▶ Data for processing:

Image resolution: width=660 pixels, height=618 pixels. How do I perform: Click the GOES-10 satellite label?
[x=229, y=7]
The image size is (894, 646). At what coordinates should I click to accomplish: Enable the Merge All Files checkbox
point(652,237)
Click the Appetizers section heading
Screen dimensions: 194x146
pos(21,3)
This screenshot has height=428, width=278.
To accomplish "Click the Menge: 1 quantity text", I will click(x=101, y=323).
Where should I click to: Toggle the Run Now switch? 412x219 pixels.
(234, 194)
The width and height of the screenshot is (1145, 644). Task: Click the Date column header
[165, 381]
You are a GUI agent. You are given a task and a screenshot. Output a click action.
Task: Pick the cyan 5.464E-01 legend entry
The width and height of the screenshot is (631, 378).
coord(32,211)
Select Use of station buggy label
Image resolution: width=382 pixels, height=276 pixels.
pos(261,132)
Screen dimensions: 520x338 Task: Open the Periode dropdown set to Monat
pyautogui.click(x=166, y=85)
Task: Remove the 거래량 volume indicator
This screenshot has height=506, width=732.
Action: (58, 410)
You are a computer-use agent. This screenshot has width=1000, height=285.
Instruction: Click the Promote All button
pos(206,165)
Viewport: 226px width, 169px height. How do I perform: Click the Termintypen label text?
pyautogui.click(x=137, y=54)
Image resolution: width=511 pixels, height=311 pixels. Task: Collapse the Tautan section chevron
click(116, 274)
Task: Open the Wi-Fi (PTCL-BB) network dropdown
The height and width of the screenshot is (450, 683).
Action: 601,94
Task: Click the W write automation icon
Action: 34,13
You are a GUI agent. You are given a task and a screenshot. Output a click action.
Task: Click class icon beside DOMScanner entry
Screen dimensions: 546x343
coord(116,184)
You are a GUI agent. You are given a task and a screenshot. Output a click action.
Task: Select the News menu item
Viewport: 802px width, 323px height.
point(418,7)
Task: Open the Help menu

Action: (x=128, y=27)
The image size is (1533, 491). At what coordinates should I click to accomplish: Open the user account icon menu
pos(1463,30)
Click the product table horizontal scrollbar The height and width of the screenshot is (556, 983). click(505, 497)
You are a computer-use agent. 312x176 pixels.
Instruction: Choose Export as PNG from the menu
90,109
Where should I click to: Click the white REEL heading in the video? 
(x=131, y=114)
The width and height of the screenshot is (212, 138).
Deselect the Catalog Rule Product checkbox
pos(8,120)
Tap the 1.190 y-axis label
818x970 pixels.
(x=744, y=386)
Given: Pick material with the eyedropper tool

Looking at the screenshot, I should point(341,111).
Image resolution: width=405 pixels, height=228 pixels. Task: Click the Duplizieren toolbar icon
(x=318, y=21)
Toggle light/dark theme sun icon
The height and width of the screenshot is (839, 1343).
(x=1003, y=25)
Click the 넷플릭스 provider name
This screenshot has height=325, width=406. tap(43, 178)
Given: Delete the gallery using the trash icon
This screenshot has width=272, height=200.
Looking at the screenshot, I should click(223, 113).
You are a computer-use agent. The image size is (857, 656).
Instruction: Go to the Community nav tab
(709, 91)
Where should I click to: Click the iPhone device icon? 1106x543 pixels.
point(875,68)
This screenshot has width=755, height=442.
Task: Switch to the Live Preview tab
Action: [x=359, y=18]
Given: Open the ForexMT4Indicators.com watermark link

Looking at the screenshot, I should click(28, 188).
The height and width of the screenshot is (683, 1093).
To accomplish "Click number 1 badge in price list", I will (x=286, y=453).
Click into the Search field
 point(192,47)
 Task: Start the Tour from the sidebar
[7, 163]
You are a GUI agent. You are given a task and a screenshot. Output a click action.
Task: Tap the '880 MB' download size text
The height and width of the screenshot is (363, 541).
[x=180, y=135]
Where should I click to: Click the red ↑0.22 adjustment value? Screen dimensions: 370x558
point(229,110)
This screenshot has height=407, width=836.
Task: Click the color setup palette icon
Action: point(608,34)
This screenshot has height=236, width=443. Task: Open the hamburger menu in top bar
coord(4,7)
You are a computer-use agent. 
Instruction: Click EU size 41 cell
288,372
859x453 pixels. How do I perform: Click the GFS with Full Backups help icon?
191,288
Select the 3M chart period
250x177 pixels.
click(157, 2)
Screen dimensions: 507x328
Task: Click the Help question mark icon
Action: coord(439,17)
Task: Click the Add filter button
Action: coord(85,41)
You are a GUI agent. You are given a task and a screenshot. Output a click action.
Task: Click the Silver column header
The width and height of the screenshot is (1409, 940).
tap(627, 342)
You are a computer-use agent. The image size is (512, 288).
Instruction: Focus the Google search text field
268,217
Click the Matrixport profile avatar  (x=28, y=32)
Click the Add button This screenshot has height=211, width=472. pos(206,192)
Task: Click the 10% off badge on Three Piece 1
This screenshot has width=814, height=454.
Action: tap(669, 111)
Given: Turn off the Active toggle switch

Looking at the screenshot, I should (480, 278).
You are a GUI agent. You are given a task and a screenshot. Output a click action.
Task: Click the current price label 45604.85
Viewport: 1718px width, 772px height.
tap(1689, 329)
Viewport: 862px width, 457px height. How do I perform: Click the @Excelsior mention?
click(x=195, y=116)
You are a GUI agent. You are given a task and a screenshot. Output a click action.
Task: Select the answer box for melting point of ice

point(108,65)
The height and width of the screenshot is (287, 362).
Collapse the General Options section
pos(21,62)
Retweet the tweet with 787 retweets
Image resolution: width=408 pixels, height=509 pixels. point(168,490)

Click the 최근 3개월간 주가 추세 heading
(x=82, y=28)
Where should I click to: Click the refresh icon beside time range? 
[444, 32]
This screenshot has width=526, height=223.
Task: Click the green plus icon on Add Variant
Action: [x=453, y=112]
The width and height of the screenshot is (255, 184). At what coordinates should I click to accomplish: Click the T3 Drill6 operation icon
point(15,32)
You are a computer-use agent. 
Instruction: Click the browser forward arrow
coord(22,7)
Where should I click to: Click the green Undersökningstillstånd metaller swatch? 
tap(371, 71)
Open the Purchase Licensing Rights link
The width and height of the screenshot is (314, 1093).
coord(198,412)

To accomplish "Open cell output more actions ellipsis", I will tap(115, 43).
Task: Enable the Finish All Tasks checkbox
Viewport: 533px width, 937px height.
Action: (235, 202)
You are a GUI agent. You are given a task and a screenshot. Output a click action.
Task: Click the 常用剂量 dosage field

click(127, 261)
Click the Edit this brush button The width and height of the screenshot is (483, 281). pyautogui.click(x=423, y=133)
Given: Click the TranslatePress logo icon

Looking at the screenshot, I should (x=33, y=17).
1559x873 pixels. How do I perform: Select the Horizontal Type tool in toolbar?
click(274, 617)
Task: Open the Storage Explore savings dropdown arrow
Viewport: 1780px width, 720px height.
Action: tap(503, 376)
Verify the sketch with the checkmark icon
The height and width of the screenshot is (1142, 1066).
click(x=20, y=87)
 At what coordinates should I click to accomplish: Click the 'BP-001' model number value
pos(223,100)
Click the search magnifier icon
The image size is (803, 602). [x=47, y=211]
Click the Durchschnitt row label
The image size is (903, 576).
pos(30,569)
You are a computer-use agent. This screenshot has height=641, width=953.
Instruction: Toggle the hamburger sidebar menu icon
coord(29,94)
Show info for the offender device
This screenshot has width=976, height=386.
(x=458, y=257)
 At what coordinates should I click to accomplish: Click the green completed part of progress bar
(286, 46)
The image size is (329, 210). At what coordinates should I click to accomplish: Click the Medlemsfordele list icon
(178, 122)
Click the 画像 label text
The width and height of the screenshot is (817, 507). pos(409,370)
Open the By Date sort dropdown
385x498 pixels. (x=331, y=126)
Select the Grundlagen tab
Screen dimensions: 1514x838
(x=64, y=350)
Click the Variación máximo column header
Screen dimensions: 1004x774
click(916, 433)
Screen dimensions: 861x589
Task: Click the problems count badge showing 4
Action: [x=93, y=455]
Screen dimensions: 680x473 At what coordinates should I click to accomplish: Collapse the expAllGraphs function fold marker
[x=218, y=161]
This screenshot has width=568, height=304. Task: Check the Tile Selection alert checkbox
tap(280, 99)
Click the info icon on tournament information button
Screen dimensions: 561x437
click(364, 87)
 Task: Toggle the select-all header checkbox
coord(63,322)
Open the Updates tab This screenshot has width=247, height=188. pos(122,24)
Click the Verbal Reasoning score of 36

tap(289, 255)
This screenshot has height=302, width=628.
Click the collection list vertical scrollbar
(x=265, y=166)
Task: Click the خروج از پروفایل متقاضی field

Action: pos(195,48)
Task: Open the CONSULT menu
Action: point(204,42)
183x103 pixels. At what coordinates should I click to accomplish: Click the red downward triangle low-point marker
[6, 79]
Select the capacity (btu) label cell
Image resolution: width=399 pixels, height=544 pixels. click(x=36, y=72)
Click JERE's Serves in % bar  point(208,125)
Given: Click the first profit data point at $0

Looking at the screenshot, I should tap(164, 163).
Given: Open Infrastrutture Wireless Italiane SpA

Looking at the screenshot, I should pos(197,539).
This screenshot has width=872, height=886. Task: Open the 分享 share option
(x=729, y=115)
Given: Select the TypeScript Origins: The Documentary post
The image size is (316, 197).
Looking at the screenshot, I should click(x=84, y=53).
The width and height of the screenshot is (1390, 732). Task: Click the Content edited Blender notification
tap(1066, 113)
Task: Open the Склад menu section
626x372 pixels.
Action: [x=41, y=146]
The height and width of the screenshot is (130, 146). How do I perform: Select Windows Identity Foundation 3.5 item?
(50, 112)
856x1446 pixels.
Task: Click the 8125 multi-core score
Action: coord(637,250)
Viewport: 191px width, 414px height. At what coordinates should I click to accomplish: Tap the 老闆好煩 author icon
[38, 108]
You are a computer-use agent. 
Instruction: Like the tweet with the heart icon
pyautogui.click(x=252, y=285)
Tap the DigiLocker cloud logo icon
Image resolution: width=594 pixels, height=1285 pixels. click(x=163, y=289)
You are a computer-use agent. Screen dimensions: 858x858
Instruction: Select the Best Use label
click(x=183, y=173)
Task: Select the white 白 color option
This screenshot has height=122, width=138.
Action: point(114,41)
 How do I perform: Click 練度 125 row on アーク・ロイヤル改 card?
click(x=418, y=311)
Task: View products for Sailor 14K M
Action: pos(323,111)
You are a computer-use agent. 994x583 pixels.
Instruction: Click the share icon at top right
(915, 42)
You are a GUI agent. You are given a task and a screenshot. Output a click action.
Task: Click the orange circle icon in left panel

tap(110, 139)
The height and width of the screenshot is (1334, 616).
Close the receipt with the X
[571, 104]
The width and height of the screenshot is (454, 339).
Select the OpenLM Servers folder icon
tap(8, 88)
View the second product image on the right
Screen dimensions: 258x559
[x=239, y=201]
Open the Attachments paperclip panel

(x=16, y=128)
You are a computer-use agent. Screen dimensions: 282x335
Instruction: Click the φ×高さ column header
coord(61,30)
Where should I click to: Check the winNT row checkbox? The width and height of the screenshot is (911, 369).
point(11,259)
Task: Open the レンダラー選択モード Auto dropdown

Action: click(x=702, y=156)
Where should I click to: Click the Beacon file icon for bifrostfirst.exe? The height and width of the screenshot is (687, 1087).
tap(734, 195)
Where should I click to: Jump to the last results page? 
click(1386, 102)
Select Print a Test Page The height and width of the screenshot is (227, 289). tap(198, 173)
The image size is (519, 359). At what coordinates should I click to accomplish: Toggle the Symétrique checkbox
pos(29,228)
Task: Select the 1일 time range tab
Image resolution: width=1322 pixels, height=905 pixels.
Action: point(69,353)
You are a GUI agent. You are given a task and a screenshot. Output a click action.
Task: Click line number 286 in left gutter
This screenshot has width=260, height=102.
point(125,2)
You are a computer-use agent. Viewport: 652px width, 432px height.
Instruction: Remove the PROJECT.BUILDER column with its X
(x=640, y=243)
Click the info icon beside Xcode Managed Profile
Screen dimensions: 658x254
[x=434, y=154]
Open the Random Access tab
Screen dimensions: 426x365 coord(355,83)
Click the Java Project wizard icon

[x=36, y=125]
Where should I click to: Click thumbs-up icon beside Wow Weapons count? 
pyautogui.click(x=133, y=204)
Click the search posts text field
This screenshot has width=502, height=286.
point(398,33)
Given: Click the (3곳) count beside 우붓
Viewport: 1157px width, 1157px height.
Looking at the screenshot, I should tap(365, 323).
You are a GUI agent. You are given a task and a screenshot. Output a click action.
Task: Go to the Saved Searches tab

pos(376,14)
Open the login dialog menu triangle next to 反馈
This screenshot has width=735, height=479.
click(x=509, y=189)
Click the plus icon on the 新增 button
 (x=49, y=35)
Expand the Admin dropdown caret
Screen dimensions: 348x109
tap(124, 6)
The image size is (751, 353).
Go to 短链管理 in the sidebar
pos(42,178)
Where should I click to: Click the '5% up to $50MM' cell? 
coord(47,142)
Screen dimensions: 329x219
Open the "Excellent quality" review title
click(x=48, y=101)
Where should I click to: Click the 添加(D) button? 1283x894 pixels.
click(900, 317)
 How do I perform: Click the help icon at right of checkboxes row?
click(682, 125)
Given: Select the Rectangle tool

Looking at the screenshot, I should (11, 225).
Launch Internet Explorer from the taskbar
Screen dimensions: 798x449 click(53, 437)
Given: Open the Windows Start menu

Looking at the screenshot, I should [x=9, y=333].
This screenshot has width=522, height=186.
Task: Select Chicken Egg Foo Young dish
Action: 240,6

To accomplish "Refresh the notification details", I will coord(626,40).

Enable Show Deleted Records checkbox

▶ Goal of the exercise:
Looking at the data above, count each line that holds the word "price" and report the count alone.

▶ Worked solution:
2